Matyja A et al. [53] conducted a controlled study in which bile components may play an important role in the reduction of TC density in the gallbladder. In addition, some scholars believe that TC damage may be associated with blocking c-kit/SCF signaling pathway leading to high cholesterol levels [54] or chronic inflammation of the gallbladder wall [55] . Cholesterol saturation index (CSI) is a well-established parameter associated with bile stone. Pasternak et al. [56] compared the lipid content of bile samples from patients with cholelithiasis. The results showed that the CSI of the cholelithiasis group was statistically significant and negatively correlated with the reduction of TC in the gallbladder wall. Cholesterol accumulation in gallbladder smooth muscle cells disrupts protein G-mediated signal transduction by CCK-A (cholecystokinin A) binding to its receptor. In another study, Pasternak et al. [54] further evaluated the relationship between bile lipid composition and TC density in the gallbladder wall of patients with gallstones and found that the concentration of omega-6 polyunsaturated fatty acids (PUFA) was significantly increased. The average concentration of glycocholic acid (GCA) and taurocholic acid (TCA) in bile was significantly reduced. High levels of omega-6 polyunsaturated fatty acids are shown to contribute to the formation of cholelithiasis by enhancing bile cholesterol secretion [57] , while GCA and TCA may be based on a significant positive correlation with the mean number of TCs and GCA concentrations on TC Protective effects. Therefore, these observations indicate that higher concentrations of omega-6 polyunsaturated fatty acids and lower amounts of GCA and TCA further induce gallbladder motor dysfunction and thus gallstone formation by increasing the SHI loss index caused by TC loss.

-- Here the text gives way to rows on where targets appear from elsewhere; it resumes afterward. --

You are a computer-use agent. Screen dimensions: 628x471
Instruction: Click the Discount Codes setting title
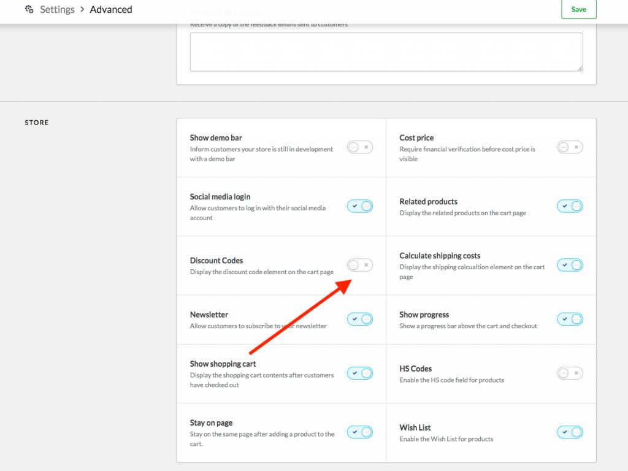(x=216, y=261)
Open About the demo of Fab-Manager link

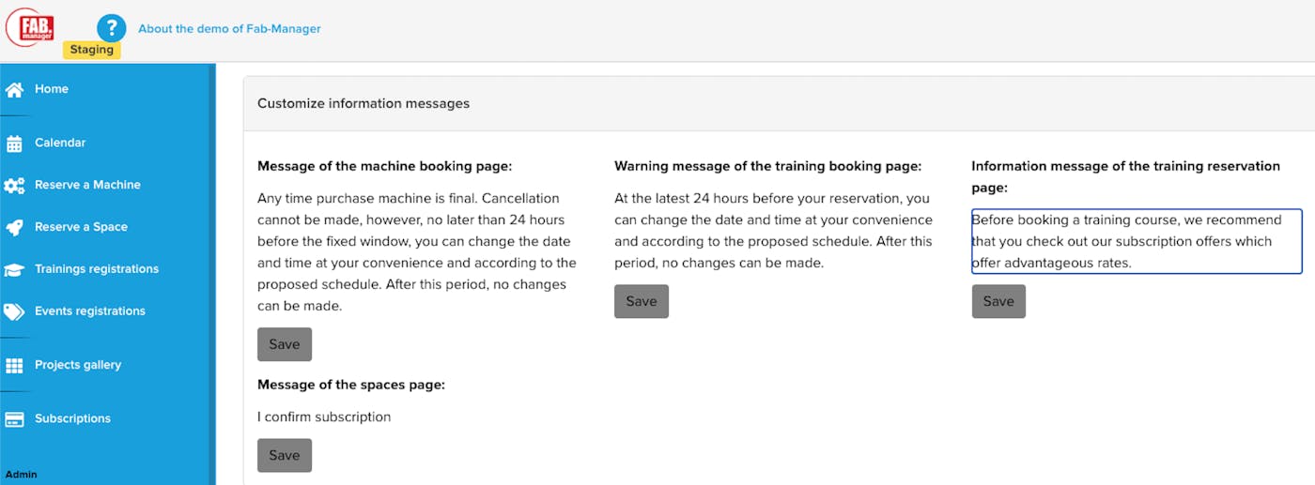[x=229, y=29]
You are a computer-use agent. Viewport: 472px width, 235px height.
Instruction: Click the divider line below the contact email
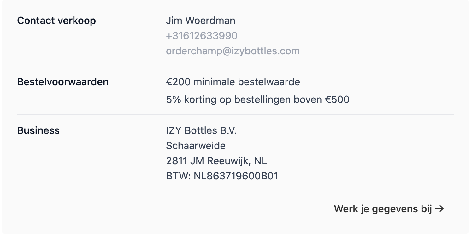[x=235, y=66]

ICC has pacing and signal transduction functions in the gastrointestinal tract, which is essential for the normal operation of gastrointestinal motility. Intestinal irregularities caused by abnormal slow wave activity have been described [58] [59] [60] . ICC defects are characterized by slow wave activity abnormalities [61] , and are associated with many dysmotility diseases such as slow transit constipation, hypertrophic pyloric stenosis, and pseudo intestinal obstruction. In recent years, studies have also found that ICC exists in many parts of the biliary system Oddi sphincter, cystic duct, gallbladder, etc., and participates in the regulation of Oddis sphincter autonomous rhythmic movement [62] . In human and animal models, the major cellular defect in diabetic gastroparesis is indeed the loss of ICC, which has been reported [63] [64] . In diabetes, ICC is reduced in the gallbladder and bile ducts, and in addition, ICC cells are significantly less exposed to smooth muscle cells and nerve endings [65] .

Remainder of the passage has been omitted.